Jawedan.com نشریه جاودان
- Country: Afghanistan
- Founded: 2007 by Jawedan Foundation
- Key people: Abdullah Kerami Mirwais Bakhshi Waheed Ahmadi
- Official website: jawedan.com

= Jawedan.com =

News outlet in Afghanistan

Jawedan.com (Persian: جاودان، نوای آزادی) (Pashto: جاودان، آزادی غږ) is a web-based news, analysis and commentary outlet which covers politics and culture in Afghanistan. Jawedan aims mainly at promoting and defending democracy, the rule of law, respect for human rights and promotion of cultural and political pluralism in Afghanistan. Furthermore, the outlet provides alternative to conservative online papers by breaking taboos on publishing (non-editorial) op-eds and commentaries concerning ethnic issues and other social injustices. Jawedan is the Persian word for ‘immortal’.

== Content ==
Jawedan is updated daily with news and op-eds on current affairs in politics and culture. It also is active on social media, mainly by sharing interesting and discussable video footages from popular news channels like Tolonews and 1TV. During elections, Jawedan conducts online surveys and interviews with political figures in the country.

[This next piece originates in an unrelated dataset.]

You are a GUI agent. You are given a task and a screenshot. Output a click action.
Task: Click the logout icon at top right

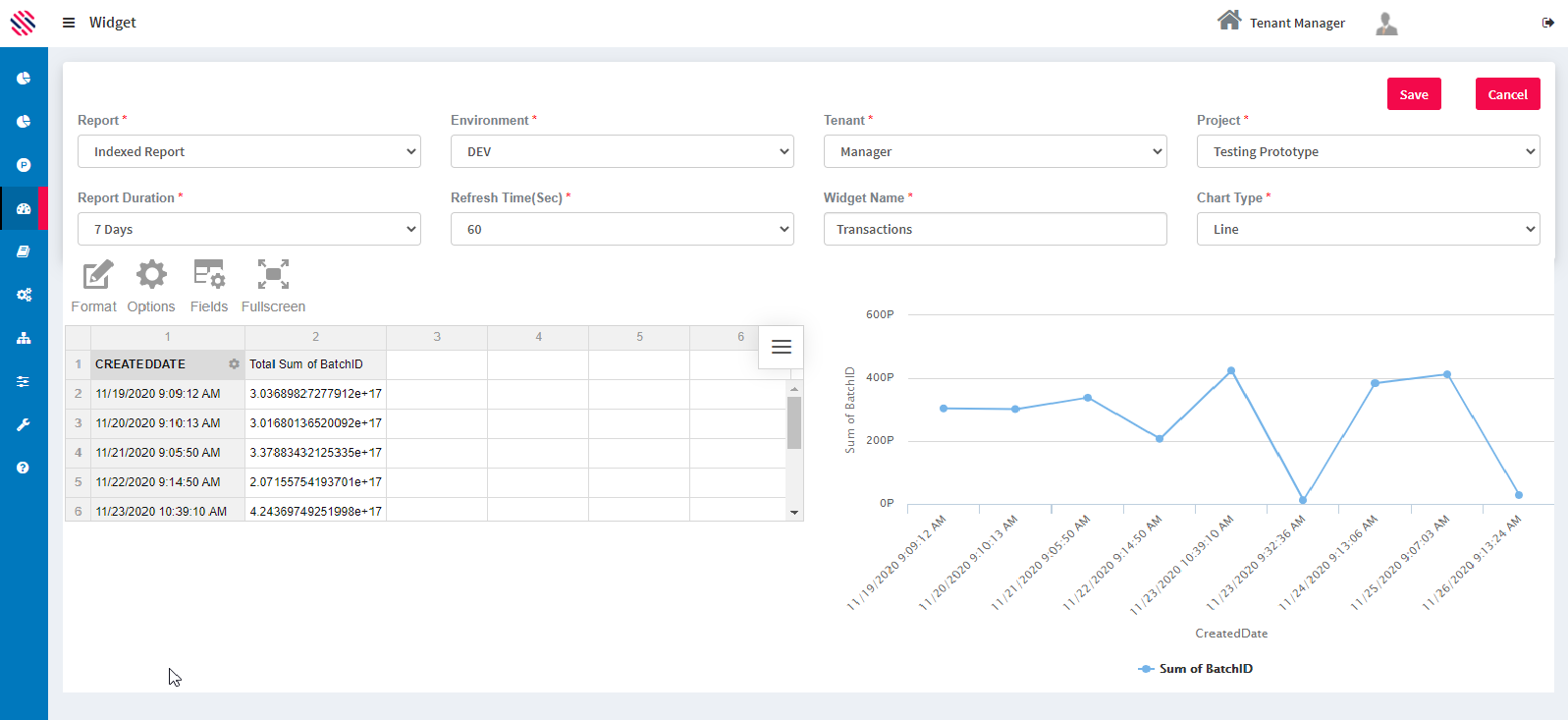1547,23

Jawedan claims to be an independent and impartial news and analysis outlet. However, some writers consider it as a Tajik centered online paper.

== History ==
The online paper was founded in 2007 in the Netherlands. It publishes news, analysis and commentary in Persian and Pashtu.

Jawedan was hacked in April 2011. In April 2012, Jawedan was reaching an average of 3.5 million hits per month.